This article was originally published in a sponsored newsletter.
You can expand your clinic by investing in diagnostic equipment to enhance the capture rate of your ocular surface disease patients and therapeutic equipment to enhance the treatments that you currently offer.
Take, for example, the utilization of osmolarity within eye care. Hyperosmolarity is one of the most widely-accepted biomarkers included in the definition of dry eye disease. I often use osmolarity as a point-of-care test, and I have found that it is valuable to my practice for several reasons.

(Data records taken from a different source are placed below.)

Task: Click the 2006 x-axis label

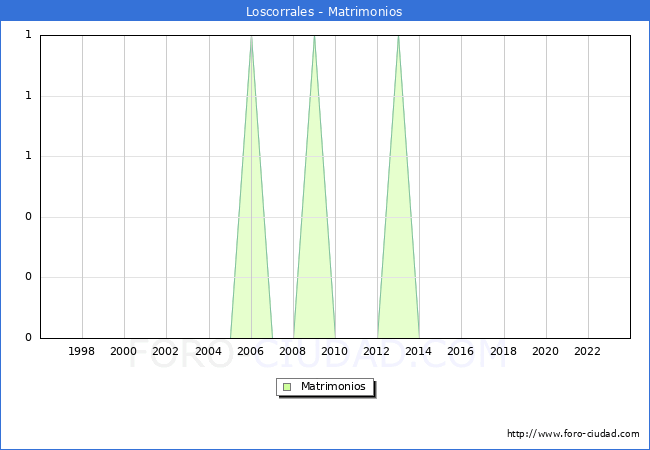Action: (250, 351)
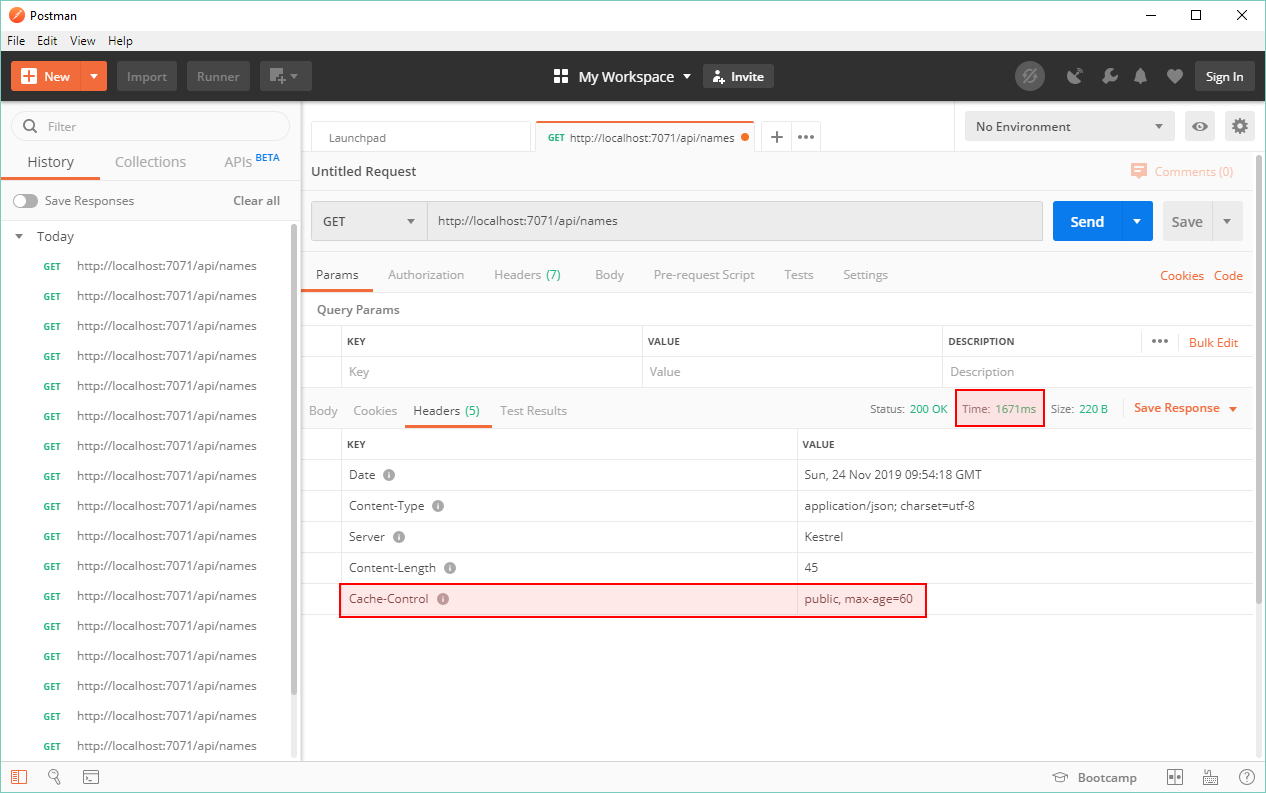Add a new request tab

pyautogui.click(x=776, y=137)
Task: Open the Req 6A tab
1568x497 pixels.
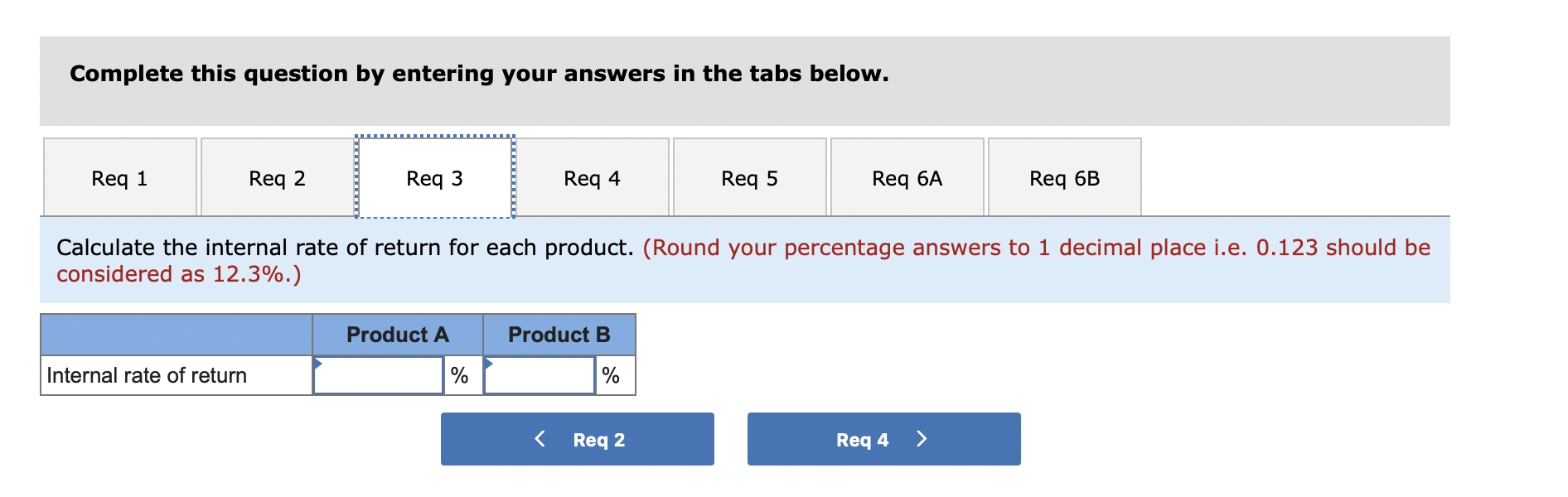Action: pyautogui.click(x=906, y=177)
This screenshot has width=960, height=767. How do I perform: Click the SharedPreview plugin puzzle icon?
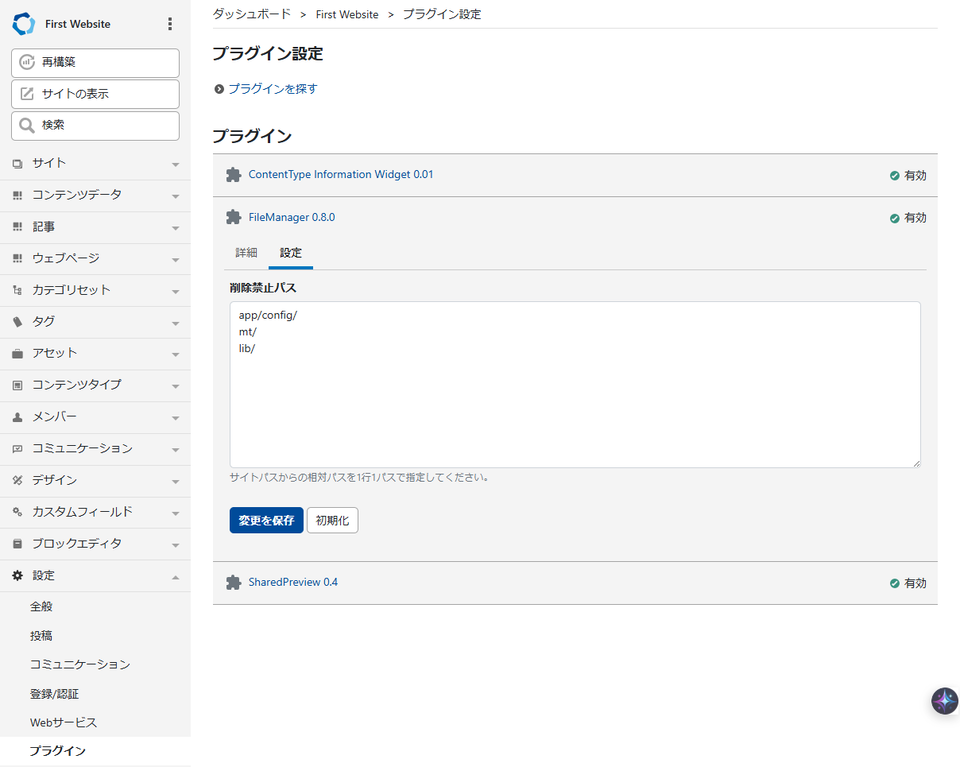(x=233, y=583)
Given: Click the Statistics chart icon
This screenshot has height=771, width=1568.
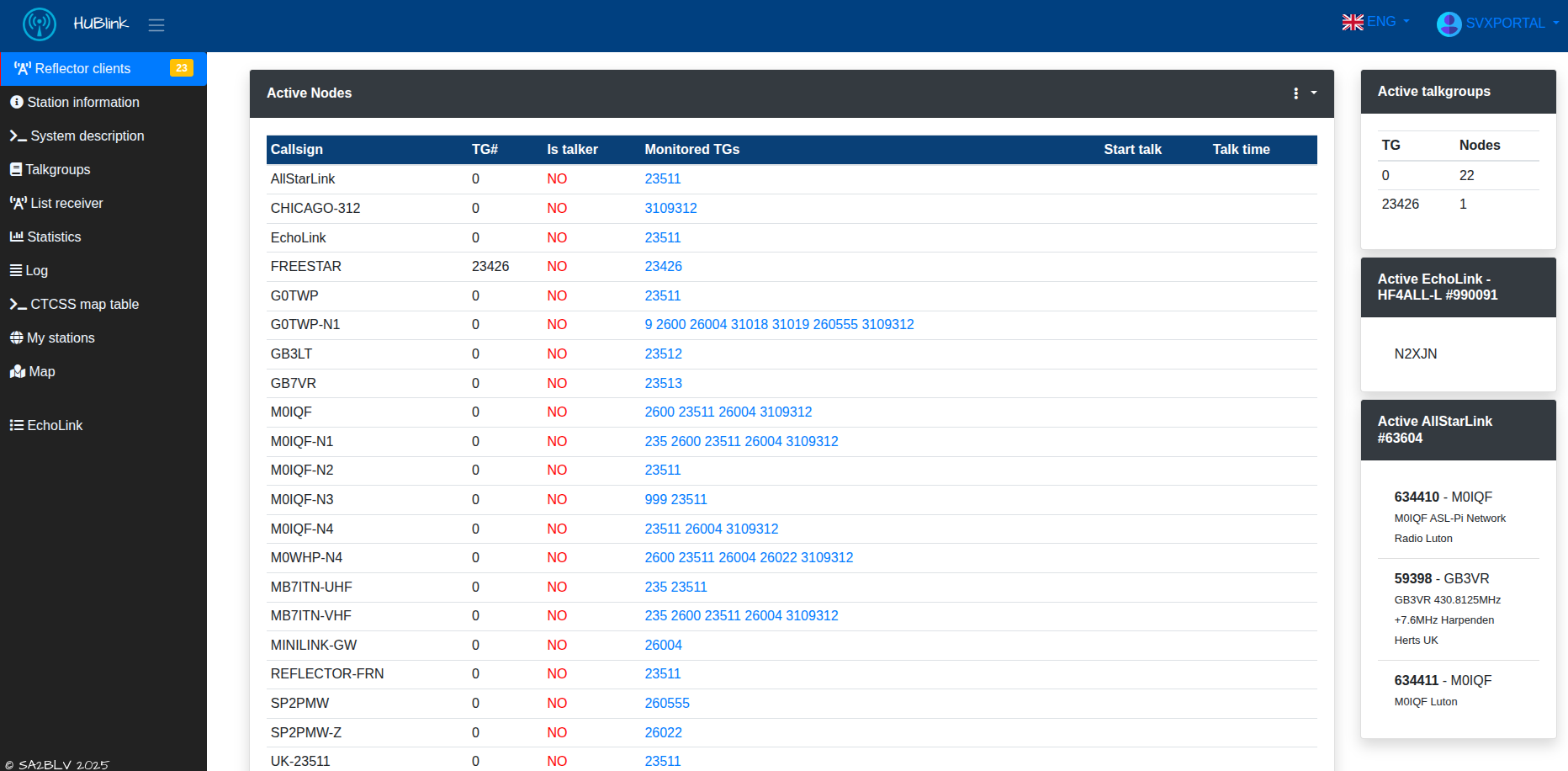Looking at the screenshot, I should point(16,237).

First, patients appreciate metrics in their eye care, and they like to have their therapeutic treatment validated by a lab test. When we do this testing, I explain that a high osmolarity simply means that the solute concentration of their tears exceeds 308 milliosmoles, which can cause desiccative damage to the corneal epithelium. When patients see by the numbers that treatment is lowering their osmolarity and bringing both eyes within 8 milliosmoles, it adds to their confidence in me and in the regimen that I’ve prescribed.
Another important attribute of osmolarity is helping to unravel dry eye masqueraders. For instance, a patient with epithelial basement membrane dystrophy (EBMD) will have all the symptoms of dry eye disease, yet in most cases, their osmolarity will be in the normal range. Inflammation, secondary to the EBMD, is typically high in these patients due to the release of MMP-9 by the stressed epithelial cells.
The other condition I often find masquerading as dry eye disease is conjunctivochalasis (CCH), or “mechanical dry eye.” In CCH, the conjunctival tissue separates from an unhealthy and deteriorated Tenon’s Capsule, then fills the inferior fornix and rises above the inferior lid margin, preventing a healthy rewetting of the corneal surface. This, in turn, will mimic the symptoms of dry eye disease, but osmolarity will often fall within the normal range.
I find osmolarity testing to be a useful tool in my dry eye clinic. It not only helps monitor progress of treatment and differentiate dry eye from other conditions, but it is also widely appreciated and accepted by patients.